At 9:51 AM , Blogger Michael Faris said...

As an Iowan, I love the Caucus system. I agree that it's not entirely democratic — and perhaps even very far from it. But I have a huge sentimental attachment to it. However, it's hugely problematic, and if reforms went through, I'd support them. I listened to Iowa Public Radio during the caucus last night, and I was dismayed with how many people who are disabled could not go, in addition to my problem already with a system that doesn't allow for many service-sector people to participate.

This problem might be more inline, though, with a system of elections predicated on political parties. Aren't exclusionary caucuses part of a system of politics set up with exclusionary political parties?

 
At 10:50 PM , Blogger Joseph Orosco said...

Michael: I thought this post might get a response from you. ;)

I must admit that I am sadly underinformed about the specifics of the Iowa system. On the one hand, it sounds interesting, at least on the Democratic side, for giving people an embodied political experience (but, as you point out, mostly for the able bodied).

I'm not sure that the problem is entirely with political parties themselves. It seems like it might be possible to have parties, but manage them with fair procedural rules that would allow for participation and deliberation. I agree that our "first past the post" system is not conducive to these goals. But just because we don't explode into Kenyan style political chaos doesn't mean there is not gross unfairness to basic democratic norms in our own systems.

 
At 1:17 AM , Blogger Michael Faris said...

Yes, I definitely would not say that the problem is solely with the political party system, but it seems that the caucus system is directly tied to that. The way the system works is that those devoted to the party go to the caucus, so it's usually the more activist-oriented folks or historically Democratic folks (for the Democrats) or the staunch conservative Christians and hardline fiscal conservatives for Republicans (a small percentage of voters). They vote for delegates for the county level, who then vote for delegates to the state level, who then vote for the national level.

At the national level, there are even individuals who have votes, such as senators and other party leaders.
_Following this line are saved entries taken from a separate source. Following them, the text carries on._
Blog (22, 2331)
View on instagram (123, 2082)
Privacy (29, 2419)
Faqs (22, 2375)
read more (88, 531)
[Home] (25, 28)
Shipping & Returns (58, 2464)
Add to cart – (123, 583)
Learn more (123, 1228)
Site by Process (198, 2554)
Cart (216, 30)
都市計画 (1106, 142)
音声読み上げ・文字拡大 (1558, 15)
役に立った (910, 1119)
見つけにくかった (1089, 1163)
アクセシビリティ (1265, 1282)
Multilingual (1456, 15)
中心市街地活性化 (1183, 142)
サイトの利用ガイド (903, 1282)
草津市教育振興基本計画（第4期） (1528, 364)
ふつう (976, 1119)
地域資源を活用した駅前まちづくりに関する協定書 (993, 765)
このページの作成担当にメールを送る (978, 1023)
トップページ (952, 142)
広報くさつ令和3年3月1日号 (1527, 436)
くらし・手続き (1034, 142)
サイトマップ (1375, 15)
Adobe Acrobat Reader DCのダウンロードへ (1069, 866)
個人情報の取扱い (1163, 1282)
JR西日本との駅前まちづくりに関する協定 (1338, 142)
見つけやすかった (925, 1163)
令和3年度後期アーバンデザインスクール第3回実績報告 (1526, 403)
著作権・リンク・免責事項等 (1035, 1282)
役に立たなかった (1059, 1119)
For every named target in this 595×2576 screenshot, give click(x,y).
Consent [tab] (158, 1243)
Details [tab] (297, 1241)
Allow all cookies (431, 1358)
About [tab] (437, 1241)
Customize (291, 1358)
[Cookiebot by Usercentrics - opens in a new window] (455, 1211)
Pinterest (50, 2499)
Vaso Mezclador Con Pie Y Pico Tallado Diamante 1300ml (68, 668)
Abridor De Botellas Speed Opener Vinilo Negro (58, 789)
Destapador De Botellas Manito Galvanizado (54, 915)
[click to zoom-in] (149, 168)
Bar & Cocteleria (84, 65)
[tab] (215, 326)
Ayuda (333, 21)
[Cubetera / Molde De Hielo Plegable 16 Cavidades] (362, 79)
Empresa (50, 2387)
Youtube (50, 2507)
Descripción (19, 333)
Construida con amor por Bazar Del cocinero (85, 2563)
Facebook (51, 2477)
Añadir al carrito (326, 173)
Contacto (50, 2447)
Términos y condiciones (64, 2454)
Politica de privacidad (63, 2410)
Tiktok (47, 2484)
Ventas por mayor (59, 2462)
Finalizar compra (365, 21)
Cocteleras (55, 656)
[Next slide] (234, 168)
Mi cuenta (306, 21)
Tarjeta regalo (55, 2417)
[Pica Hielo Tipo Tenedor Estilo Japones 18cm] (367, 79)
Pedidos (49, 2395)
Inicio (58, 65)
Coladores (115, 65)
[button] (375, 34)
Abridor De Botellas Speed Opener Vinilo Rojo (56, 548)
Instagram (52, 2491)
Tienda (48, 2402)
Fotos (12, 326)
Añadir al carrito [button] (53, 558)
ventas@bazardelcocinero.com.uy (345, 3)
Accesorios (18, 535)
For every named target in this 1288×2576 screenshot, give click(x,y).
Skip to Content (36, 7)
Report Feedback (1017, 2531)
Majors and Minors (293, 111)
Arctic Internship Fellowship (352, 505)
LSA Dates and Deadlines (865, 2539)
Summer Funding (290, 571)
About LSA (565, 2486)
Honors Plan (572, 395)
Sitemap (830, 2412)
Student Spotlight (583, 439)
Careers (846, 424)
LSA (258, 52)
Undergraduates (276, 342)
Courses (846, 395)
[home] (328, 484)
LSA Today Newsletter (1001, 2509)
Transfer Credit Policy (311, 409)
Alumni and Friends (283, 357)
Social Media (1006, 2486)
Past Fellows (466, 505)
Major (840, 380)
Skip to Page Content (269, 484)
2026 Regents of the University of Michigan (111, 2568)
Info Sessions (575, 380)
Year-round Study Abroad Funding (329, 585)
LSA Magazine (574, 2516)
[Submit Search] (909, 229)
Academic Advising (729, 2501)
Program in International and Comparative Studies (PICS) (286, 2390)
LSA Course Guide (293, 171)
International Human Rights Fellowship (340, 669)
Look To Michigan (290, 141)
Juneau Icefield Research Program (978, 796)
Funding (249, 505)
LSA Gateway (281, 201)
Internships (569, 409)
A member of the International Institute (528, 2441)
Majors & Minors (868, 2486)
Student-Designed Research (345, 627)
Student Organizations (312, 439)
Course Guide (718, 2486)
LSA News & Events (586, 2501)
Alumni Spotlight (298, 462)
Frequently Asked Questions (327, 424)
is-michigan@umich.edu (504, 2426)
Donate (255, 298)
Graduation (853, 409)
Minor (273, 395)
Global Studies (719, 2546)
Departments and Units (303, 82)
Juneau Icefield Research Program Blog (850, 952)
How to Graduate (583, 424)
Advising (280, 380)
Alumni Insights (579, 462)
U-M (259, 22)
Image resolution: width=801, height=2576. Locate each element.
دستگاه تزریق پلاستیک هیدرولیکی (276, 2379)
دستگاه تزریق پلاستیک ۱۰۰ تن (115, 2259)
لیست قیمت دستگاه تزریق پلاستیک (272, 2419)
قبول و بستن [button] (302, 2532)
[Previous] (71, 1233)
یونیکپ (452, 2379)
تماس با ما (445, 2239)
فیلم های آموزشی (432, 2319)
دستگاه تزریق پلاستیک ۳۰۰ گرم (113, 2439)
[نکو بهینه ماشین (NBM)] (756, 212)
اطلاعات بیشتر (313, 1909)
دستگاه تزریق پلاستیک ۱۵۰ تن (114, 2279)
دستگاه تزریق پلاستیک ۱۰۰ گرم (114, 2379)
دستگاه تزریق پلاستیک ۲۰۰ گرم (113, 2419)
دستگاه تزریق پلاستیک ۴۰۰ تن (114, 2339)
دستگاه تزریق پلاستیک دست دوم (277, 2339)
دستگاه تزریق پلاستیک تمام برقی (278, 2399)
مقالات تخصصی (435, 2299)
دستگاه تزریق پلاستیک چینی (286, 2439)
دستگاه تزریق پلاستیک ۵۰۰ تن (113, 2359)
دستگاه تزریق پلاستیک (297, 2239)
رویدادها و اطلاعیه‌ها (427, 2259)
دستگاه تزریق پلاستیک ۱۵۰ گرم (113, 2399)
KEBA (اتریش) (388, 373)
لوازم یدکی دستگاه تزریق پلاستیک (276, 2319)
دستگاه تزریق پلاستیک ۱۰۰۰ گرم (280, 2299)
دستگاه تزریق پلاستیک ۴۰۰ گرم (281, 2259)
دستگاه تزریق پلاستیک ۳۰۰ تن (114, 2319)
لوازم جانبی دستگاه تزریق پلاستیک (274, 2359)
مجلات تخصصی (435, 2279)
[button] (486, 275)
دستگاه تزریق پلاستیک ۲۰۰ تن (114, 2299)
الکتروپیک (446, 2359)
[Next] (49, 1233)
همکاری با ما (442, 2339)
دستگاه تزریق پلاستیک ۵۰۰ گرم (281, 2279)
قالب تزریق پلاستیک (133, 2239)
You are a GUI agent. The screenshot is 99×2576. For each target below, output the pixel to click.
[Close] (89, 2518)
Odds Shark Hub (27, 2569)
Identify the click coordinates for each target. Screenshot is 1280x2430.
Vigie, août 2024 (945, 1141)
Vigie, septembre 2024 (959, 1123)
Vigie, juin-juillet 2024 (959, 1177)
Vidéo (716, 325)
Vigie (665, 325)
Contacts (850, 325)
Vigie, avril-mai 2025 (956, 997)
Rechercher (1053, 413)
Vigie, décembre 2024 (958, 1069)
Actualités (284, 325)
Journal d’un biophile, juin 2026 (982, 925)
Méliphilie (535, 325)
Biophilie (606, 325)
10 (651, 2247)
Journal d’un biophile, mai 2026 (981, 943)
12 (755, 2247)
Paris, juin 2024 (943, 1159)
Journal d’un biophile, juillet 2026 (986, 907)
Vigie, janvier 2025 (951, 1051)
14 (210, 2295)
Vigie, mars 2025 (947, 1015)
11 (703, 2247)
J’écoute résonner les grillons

Essentially, an individual with ties to the party has as much power as about 1/10 of some states, if not more. It's ridiculous.

That the primary season coincides with the political (and intricately tied to ethnic) riots in Kenya fascinates me. Here in the last two elections there has been legitimate evidence that there was tampering in the voting process, but there was hardly any unrest or outrage. In other countries, though, that outrage is very explicit (though not necessarily vocalized ethically).

Where is the moral outrage here? I just read Jean Baudrillard's The Spirit of Terrorism, and he goes so far as to say that the West no longer even has values — that we are a pretty much arbitrary society.

I'm contemplating how correct that is... and I'm also rambling a bit.